Spark #3 | Processing

2020-12-14 3. Modeling Comments

Introduction

Contents
- 3.1 Basic Manipulation
- 3.2 Duplicates
- 3.3 Null
- 3.4 Filter
- 3.5 Group
- 3.6 Join
- 3.7 UDF

3.1 Basic Manipulation

Schema / shape inspection
- printSchema() : prints the column names, types, and nullability of the DataFrame.
- dtypes : returns a sequence of (name, type) tuples without printing.
- count() : total row count.
Select
- select(col1, col2, ...) : project a subset of columns.
- selectExpr("a", "b + 1 as c") : project with SQL expressions; cheaper than chained withColumn.
Add / transform columns
- withColumn("name", expr) : add a new column or replace one of the same name.
- lit(value) : turn a Scala value into a Column literal (use inside withColumn).
- col("x").cast("int") : type-cast a column.
Rename / drop columns
- withColumnRenamed("old", "new")
- drop("col1", "col2")
Order
- orderBy(col("x").desc, col("y").asc) (alias sort(...)).
Sample / preview
- limit(n) : take the first n rows as a DataFrame (lazy).
- show(n, truncate=false) : print to driver (action; triggers a job).
- head(n) / take(n) : collect first n rows to the driver as Array[Row].

import org.apache.spark.sql.functions.{col, lit, expr}

// inspect
df.printSchema()
df.count()

// select & rename
df.select(col("user_id"), col("ts"))
df.selectExpr("user_id", "from_unixtime(ts) as event_time")
df.withColumnRenamed("ts", "event_ts")

// add / cast / drop
val df2 = df
  .withColumn("source", lit("kafka"))               // constant column
  .withColumn("duration", col("end") - col("start"))
  .withColumn("user_id", col("user_id").cast("string"))
  .drop("raw_payload")

// order & preview
df2.orderBy(col("event_ts").desc).show(10, truncate = false)
val firstTen = df2.limit(10)                        // still a DataFrame, lazy
val sample   = df2.take(5)                          // Array[Row], runs a job

3.2 Duplicates

drop_duplicates(subset=["COLUMN"]) :
- Returns a new Dataset with duplicate rows removed, considering only the subset of columns.
distinct() :
- returns the distinct rows of DataFrame.
- takes no args and thus all columns are taken into account when dropping dups
df.join(df.exceptAll(df.distinct()))
- leave duplicates and remove distinct

3.3 Null

df.dropna(how="any", thresh=None, subset=["COLUMN1"])

3.4 Filter

Filtering
Pushdown Filtering
- General workflow : read data from file system, filtering on memory
- Pushdown workflow : read necessary data from file sys, not on memory

// single condition
df.filter(df("PRED") === "Entertainment")
df.filter(df("VIDEO_PLAY_TIME") > 20)
// multiple conditions
df.filter((df("PRED") === "Entertainment") && (df("VIDEO_PLAY_TIME") > 20))

3.5 Group

groupBy : Groups the DF using the specified columns, so we can run aggregation on them. returns GroupdedData
- .agg(collect_set())
- .agg(collect_list())

// grouped data : GroupBy allows you to group rows together based off some column value
df.groupBy("column_name")
  .count() // Returns the count of rows for each group.
  .mean() // Returns the mean of values for each group.
  .max() // Returns the maximum of values for each group.
  .min() // Returns the minimum of values for each group.
  .sum() // Returns the total for values for each group.
  .avg() // Returns the average for values for each group.
  .agg() // Using agg() function, we can calculate more than one aggregate at a time.
  .pivot() // This function is used to Pivot the DataFrame

3.6 Join

Inner join : essentially removes anything that is not common in both tables.

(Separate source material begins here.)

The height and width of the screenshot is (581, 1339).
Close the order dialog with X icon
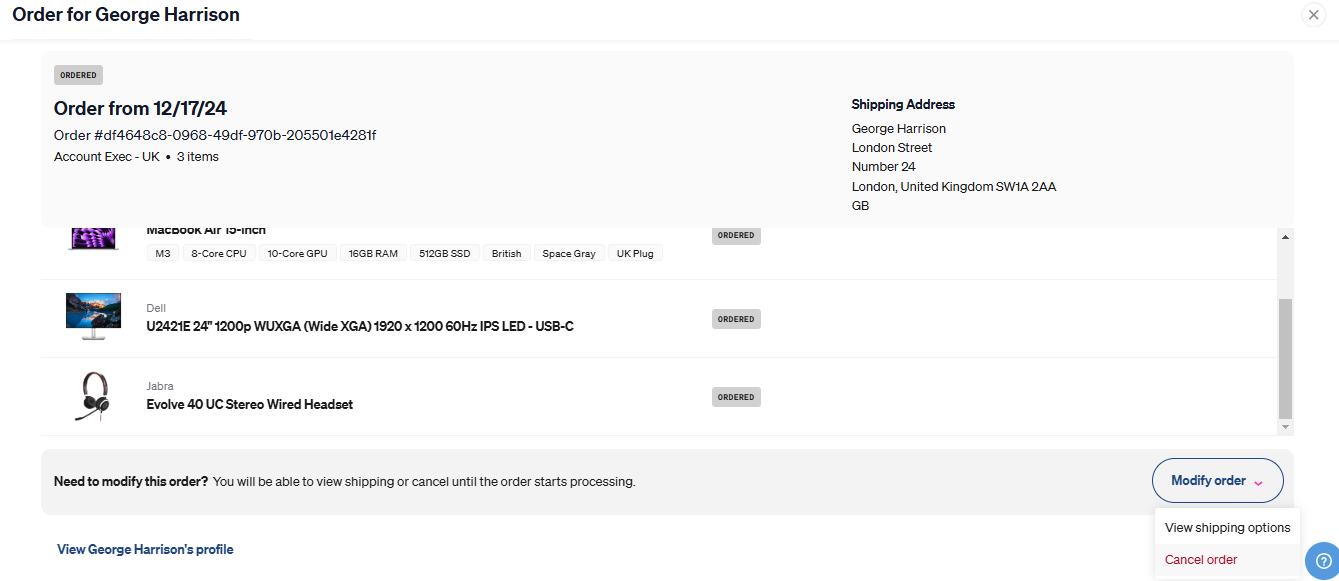[x=1313, y=15]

It returns all data that has a match under the join condition(on expression is true) from both sides of the table
Outer join : allows us to include in the result rows of one table for which there are no matching rows round in another table
Left join : all rows of the left table remain unchanged, regardless of whether there is a match in the right table or not. When a id match is found in the right table, it will be returned or null otherwise
Right join : performs the same task as the left join, but for the right table.

3.7 UDF

User-Defined Function (UDF) : wrap a plain Scala function as a Column expression when no built-in covers the logic.
Prefer built-ins. Catalyst can’t optimize through a UDF — it treats it as a black box, blocking predicate pushdown, constant folding, and codegen. Use org.apache.spark.sql.functions first; only reach for a UDF when nothing fits.
Define & apply via DataFrame API
- udf((args) => result) returns a UserDefinedFunction you call like any built-in column function.
- Declare an explicit return type for stability (e.g. udf[String, String, Int](...)).
Register for Spark SQL
- spark.udf.register("name", fn) lets you call it from SQL strings: spark.sql("select name(col) from t").
Null safety : a UDF receives Scala nulls as null for boxed types, but as the type’s default (0, "") for primitives — guard inside the function or use Option[T].
Language performance
- Scala UDFs run inside the JVM executor — fast.
- Python UDFs serialize each row to a Python worker (PySpark) — slow; prefer pandas UDFs (@pandas_udf, Arrow-based vectorized batches) when you must stay in Python.

import org.apache.spark.sql.functions.{udf, col, lit}
import org.apache.spark.sql.expressions.UserDefinedFunction

// 1. define
val tld: UserDefinedFunction = udf { (url: String) =>
  if (url == null) null
  else url.split('.').lastOption.getOrElse("")
}

// 2. apply on a column
val df2 = df.withColumn("tld", tld(col("url")))

// 3. Option[T] for clean null handling
val safeLen = udf { (s: String) => Option(s).map(_.length) }
df.withColumn("len", safeLen(col("name")))

// 4. SQL registration
spark.udf.register("tld", tld)
spark.sql("select url, tld(url) as tld from urls")